[WHAT NEEDS TO BE DONE] Print the listing below in its entirety, character for character.

[DATA PROVIDED]
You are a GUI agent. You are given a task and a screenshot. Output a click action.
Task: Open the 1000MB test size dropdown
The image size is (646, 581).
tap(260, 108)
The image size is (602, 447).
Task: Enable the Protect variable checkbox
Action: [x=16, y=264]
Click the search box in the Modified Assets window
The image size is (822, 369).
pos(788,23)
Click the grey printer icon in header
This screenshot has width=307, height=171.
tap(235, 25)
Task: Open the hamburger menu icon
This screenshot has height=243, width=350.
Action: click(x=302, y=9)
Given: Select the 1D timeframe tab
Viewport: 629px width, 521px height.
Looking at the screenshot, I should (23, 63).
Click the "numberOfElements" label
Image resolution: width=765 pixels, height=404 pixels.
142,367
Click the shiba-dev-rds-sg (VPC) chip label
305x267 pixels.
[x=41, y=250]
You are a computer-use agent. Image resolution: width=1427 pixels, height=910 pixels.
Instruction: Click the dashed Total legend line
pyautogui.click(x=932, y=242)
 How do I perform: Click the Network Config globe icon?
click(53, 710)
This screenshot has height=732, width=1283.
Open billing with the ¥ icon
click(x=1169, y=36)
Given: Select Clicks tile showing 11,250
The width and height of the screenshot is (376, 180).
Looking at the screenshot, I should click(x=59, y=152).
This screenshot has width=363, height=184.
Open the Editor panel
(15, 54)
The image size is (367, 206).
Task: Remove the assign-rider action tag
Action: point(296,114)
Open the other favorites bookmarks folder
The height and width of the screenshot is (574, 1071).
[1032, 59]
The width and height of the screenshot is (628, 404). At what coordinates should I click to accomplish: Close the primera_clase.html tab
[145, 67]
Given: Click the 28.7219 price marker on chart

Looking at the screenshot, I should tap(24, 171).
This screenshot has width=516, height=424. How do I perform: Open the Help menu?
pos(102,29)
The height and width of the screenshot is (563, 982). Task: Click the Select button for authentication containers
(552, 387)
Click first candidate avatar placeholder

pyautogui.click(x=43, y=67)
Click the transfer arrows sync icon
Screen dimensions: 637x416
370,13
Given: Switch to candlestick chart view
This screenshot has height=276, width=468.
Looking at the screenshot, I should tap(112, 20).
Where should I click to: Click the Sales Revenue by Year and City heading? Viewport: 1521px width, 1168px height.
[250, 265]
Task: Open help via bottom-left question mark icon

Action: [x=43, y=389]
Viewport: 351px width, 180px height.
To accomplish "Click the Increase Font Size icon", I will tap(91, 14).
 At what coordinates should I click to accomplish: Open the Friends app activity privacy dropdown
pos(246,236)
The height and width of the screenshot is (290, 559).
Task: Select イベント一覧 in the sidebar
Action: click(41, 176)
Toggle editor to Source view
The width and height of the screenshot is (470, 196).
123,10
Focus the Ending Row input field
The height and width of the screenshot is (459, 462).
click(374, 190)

[THE COMPLETED TASK]
You are a GUI agent. You are given a task and a screenshot. Output a click action.
Task: Open the 1000MB test size dropdown
The image size is (646, 581).
tap(260, 108)
The image size is (602, 447).
Task: Enable the Protect variable checkbox
Action: [x=16, y=264]
Click the search box in the Modified Assets window
The image size is (822, 369).
pos(788,23)
Click the grey printer icon in header
This screenshot has width=307, height=171.
tap(235, 25)
Task: Open the hamburger menu icon
This screenshot has height=243, width=350.
Action: click(x=302, y=9)
Given: Select the 1D timeframe tab
Viewport: 629px width, 521px height.
Looking at the screenshot, I should (23, 63).
Click the "numberOfElements" label
Image resolution: width=765 pixels, height=404 pixels.
142,367
Click the shiba-dev-rds-sg (VPC) chip label
305x267 pixels.
[x=41, y=250]
You are a computer-use agent. Image resolution: width=1427 pixels, height=910 pixels.
Instruction: Click the dashed Total legend line
pyautogui.click(x=932, y=242)
 How do I perform: Click the Network Config globe icon?
click(53, 710)
This screenshot has height=732, width=1283.
Open billing with the ¥ icon
click(x=1169, y=36)
Given: Select Clicks tile showing 11,250
The width and height of the screenshot is (376, 180).
Looking at the screenshot, I should click(x=59, y=152).
This screenshot has width=363, height=184.
Open the Editor panel
(15, 54)
The image size is (367, 206).
Task: Remove the assign-rider action tag
Action: point(296,114)
Open the other favorites bookmarks folder
The height and width of the screenshot is (574, 1071).
[1032, 59]
The width and height of the screenshot is (628, 404). At what coordinates should I click to accomplish: Close the primera_clase.html tab
[145, 67]
Given: Click the 28.7219 price marker on chart

Looking at the screenshot, I should tap(24, 171).
This screenshot has width=516, height=424. How do I perform: Open the Help menu?
pos(102,29)
The height and width of the screenshot is (563, 982). Task: Click the Select button for authentication containers
(552, 387)
Click first candidate avatar placeholder

pyautogui.click(x=43, y=67)
Click the transfer arrows sync icon
Screen dimensions: 637x416
370,13
Given: Switch to candlestick chart view
This screenshot has height=276, width=468.
Looking at the screenshot, I should tap(112, 20).
Where should I click to: Click the Sales Revenue by Year and City heading? Viewport: 1521px width, 1168px height.
[250, 265]
Task: Open help via bottom-left question mark icon

Action: [x=43, y=389]
Viewport: 351px width, 180px height.
To accomplish "Click the Increase Font Size icon", I will tap(91, 14).
 At what coordinates should I click to accomplish: Open the Friends app activity privacy dropdown
pos(246,236)
The height and width of the screenshot is (290, 559).
Task: Select イベント一覧 in the sidebar
Action: click(41, 176)
Toggle editor to Source view
The width and height of the screenshot is (470, 196).
123,10
Focus the Ending Row input field
The height and width of the screenshot is (459, 462).
click(374, 190)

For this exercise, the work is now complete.